How to Call the Turn

It may be conceded at once that if it is hard to call the turn of a great bear or bull market it is still harder to say when a secondary movement is due, although there are no insuperable difficulties in the way of showing the termination of the secondary movement and the resumption of the main market trend. We cannot dogmatize about the depth of such movements, in duration or extent. We have seen, from a study of what was really a secondary reaction in a bull market aggravated by the San Francisco calamity in 1906, that such a reaction can look deceptively like the real thing - the development of a new major swing. It can look so vigorous and convincing, as in the case of the Northern Pacific panic of 1901, that even experienced traders will rarely assume that the bull market is over.
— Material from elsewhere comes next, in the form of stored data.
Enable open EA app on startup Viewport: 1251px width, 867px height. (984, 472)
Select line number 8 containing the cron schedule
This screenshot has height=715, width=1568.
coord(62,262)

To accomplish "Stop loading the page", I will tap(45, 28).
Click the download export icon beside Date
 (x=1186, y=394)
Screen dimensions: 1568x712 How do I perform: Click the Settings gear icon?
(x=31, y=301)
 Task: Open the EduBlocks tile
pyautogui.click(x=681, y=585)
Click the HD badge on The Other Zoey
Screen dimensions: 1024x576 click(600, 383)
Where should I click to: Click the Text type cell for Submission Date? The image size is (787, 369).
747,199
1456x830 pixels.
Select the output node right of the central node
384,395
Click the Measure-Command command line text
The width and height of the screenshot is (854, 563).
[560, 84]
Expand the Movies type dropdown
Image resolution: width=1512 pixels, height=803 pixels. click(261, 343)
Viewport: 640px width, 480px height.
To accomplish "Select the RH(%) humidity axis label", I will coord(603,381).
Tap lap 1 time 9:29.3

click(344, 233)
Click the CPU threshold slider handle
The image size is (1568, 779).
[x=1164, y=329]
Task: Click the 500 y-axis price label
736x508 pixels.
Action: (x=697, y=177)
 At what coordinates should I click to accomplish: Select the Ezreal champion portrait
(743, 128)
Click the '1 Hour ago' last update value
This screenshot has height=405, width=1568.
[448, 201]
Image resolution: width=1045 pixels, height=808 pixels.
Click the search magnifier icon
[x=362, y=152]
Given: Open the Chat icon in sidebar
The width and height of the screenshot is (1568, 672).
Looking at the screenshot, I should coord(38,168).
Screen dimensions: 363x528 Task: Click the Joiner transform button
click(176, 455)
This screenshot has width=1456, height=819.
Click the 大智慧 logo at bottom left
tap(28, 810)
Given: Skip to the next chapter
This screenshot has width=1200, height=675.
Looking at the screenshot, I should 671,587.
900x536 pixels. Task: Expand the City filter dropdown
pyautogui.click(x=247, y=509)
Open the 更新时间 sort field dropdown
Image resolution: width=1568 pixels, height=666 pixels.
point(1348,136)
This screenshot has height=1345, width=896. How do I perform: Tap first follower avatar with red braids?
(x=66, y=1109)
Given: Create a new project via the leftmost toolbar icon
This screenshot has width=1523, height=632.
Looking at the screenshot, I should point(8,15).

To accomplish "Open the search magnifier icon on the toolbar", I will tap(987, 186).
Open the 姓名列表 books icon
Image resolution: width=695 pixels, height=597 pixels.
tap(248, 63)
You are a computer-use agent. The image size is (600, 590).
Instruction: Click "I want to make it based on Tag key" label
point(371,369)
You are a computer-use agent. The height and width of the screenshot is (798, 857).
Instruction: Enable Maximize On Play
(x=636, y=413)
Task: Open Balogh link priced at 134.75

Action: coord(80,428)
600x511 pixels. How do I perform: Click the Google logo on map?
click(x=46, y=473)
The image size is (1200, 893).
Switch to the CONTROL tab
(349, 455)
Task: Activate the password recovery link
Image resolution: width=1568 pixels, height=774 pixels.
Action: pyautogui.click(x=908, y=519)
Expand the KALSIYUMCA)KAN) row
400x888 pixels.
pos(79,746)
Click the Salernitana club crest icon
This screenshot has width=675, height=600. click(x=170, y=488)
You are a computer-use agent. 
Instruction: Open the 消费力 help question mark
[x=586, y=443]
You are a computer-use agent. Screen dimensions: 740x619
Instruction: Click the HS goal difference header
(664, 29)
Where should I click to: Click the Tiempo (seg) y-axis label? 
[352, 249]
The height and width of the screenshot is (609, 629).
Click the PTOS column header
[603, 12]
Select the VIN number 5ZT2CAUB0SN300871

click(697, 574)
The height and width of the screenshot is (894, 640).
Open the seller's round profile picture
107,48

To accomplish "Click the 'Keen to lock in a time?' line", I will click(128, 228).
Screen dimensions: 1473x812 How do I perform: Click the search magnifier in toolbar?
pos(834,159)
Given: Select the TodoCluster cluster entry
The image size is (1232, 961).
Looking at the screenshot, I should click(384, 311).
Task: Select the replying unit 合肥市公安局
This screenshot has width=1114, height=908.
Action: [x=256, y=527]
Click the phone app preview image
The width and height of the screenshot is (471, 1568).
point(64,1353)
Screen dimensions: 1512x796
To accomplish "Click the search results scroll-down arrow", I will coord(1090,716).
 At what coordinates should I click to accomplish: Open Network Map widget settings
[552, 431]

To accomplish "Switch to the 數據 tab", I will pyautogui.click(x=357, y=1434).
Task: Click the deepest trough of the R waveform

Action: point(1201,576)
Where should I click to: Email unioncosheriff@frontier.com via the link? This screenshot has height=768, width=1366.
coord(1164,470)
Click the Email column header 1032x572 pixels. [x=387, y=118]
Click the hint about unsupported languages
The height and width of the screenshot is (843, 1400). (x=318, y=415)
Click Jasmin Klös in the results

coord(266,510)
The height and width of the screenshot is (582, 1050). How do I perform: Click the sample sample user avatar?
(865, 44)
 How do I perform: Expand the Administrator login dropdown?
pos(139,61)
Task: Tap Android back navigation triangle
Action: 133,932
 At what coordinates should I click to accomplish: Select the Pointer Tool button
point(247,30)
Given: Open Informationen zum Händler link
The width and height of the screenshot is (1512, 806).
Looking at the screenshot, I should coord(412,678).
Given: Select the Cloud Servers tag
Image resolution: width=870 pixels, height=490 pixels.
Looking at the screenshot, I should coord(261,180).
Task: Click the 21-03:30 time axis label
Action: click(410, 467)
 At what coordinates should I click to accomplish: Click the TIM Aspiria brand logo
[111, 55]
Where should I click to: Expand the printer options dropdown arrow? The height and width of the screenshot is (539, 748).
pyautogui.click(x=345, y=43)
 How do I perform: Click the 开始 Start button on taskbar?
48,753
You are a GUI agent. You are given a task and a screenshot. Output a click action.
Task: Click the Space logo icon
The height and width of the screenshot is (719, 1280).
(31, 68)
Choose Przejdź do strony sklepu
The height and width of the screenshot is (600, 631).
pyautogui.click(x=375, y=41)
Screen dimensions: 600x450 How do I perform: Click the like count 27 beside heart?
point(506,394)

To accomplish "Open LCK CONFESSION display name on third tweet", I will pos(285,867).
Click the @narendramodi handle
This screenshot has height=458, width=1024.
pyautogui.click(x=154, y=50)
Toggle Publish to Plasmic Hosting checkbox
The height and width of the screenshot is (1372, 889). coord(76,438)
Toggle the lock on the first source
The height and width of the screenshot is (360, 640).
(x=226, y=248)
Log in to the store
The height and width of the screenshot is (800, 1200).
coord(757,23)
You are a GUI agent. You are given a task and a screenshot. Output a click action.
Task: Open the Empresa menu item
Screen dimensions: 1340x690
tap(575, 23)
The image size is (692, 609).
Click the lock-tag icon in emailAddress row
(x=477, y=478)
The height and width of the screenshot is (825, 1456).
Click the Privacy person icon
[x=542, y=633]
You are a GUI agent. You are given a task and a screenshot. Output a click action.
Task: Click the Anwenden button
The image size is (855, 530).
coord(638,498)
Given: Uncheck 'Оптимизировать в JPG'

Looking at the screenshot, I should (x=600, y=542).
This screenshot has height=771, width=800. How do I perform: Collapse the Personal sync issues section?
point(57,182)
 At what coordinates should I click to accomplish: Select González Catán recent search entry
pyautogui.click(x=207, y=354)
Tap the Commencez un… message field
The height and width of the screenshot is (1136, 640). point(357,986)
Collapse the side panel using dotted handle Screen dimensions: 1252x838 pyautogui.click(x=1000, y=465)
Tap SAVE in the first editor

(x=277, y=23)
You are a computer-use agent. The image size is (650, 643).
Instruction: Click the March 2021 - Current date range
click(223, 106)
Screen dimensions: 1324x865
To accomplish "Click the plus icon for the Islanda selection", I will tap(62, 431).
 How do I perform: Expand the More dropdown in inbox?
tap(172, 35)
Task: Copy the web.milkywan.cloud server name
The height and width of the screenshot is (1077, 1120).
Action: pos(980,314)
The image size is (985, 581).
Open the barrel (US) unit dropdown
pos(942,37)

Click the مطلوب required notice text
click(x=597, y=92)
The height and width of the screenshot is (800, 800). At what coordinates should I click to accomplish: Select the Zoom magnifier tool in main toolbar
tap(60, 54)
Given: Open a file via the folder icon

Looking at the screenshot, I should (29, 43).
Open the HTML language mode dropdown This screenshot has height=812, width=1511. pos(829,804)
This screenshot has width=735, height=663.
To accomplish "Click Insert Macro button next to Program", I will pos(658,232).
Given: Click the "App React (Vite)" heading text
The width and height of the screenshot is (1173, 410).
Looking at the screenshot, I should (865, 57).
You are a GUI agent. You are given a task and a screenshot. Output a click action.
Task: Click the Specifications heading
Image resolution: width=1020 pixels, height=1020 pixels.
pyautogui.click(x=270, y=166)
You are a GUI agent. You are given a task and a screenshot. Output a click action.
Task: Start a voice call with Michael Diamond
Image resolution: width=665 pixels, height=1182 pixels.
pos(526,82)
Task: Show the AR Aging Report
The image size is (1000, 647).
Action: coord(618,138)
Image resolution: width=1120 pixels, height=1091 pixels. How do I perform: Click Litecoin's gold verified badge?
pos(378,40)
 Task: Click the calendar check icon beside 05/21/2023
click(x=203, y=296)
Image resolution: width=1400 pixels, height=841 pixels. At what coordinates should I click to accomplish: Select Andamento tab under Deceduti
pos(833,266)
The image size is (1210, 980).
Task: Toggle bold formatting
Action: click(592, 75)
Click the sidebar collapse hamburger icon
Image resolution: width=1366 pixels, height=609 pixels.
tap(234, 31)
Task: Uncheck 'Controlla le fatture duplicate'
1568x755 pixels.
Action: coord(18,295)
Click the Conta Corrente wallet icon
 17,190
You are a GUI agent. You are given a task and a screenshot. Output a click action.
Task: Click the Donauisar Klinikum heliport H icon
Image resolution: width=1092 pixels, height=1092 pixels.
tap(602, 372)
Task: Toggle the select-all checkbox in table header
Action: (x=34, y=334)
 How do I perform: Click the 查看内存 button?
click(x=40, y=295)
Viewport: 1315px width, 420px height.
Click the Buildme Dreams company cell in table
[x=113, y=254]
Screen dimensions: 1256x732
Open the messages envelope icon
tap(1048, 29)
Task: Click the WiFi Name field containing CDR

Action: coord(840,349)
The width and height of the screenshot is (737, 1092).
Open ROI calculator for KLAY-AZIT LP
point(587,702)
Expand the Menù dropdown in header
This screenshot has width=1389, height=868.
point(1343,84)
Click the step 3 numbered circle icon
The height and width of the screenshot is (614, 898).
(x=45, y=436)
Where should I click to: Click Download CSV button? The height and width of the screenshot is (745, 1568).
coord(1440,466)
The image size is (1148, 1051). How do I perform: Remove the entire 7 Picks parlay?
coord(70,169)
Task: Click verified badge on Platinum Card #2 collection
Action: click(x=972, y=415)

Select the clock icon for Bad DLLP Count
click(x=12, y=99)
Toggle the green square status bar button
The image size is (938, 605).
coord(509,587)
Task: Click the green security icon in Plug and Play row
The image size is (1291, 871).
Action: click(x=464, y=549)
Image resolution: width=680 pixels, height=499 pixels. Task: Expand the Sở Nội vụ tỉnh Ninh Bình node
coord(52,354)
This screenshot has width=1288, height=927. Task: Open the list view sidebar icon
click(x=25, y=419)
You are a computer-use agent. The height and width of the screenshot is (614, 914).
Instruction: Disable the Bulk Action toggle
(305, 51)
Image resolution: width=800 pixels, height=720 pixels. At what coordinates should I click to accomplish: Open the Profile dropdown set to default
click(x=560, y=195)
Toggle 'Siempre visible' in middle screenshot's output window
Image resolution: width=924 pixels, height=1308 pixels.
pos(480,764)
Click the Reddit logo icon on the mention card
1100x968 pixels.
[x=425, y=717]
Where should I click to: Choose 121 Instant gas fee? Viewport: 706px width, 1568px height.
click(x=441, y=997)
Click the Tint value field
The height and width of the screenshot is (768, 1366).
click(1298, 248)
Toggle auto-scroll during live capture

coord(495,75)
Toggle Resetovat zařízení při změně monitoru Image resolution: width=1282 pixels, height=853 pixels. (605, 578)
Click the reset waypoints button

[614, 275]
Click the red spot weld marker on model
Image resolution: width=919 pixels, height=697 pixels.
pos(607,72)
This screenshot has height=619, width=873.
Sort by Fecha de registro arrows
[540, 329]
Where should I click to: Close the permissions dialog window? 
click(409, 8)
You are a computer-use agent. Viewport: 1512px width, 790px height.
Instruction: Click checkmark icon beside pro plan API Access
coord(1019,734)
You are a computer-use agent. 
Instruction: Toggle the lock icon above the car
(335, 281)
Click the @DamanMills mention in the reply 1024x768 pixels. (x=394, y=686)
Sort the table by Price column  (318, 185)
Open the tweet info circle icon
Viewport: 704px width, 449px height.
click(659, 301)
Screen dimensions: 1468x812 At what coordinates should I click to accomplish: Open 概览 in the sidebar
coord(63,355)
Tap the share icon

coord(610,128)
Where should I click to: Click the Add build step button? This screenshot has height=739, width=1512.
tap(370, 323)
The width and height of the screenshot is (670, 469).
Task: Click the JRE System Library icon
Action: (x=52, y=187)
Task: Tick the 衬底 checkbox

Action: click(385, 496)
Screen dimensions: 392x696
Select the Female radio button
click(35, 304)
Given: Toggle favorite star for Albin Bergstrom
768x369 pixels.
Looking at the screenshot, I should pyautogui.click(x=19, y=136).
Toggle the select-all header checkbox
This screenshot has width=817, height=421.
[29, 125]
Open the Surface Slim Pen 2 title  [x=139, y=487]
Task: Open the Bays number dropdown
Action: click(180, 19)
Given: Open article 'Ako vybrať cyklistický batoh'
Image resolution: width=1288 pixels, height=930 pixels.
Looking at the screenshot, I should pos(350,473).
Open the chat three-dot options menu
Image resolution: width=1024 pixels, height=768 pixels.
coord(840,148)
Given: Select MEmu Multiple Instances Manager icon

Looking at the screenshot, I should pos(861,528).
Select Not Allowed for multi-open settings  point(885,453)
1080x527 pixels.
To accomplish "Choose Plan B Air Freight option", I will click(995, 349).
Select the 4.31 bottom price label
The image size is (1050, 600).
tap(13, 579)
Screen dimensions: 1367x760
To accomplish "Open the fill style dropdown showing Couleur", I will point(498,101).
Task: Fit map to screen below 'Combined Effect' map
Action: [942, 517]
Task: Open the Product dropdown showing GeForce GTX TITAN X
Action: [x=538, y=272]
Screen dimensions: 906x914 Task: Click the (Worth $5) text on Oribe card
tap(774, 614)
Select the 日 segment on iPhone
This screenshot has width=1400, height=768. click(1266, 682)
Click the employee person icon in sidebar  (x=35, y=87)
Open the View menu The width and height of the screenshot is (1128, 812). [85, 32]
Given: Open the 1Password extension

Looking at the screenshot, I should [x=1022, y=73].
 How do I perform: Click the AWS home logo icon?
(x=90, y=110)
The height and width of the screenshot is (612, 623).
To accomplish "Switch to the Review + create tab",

Dow estimated the length of a counter movement at from forty to sixty days, but subsequent experience has shown that this longer range is exceedingly rare and that the duration may be appreciably less than forty days. The daily fluctuation might be so considerable as to constitute almost a secondary reaction in itself, if the extent of it were all we were considering. When it was known that the government would take over the railroads, at the end of December, 1917, there was an advance in a single day in the railroad average of over six points. There have been true secondary movements which did not carry even so far as this.  It is a tried rule, which will help to guide us in studying the secondary movement, that the change in the broad general direction of the market is abrupt, while the resumption of the major movement is appreciably slower. The latter is frequently foretold by a line of accumulation in a bull market or a line of distribution in a bear market.

More Meteors Than Stars

Who is to foresee the sharp break? It seems to depend upon a set of causes altogether different from the adjustment of prices to values, which is the main function and intent of the major swing. It represents a technical market condition more than a summing up and reflection of general knowledge. It means, as the professionals say, that there is too much company on the bull side; or, conversely, that people are selling a bear market short, regardless of the diminishing floating supply of stocks. I have declined in more than one place to advise any man to speculate. That virtuous attitude is easy and cheap, but it will acquire more significance if I do not presume to advise against speculating where a free American citizen feels he has the qualities necessary for success and, more particularly, if he is the kind of man who can stand success. That is the severest of all tests, in other places than Wall Street. There have been many meteors in the financial sky, but few fixed stars.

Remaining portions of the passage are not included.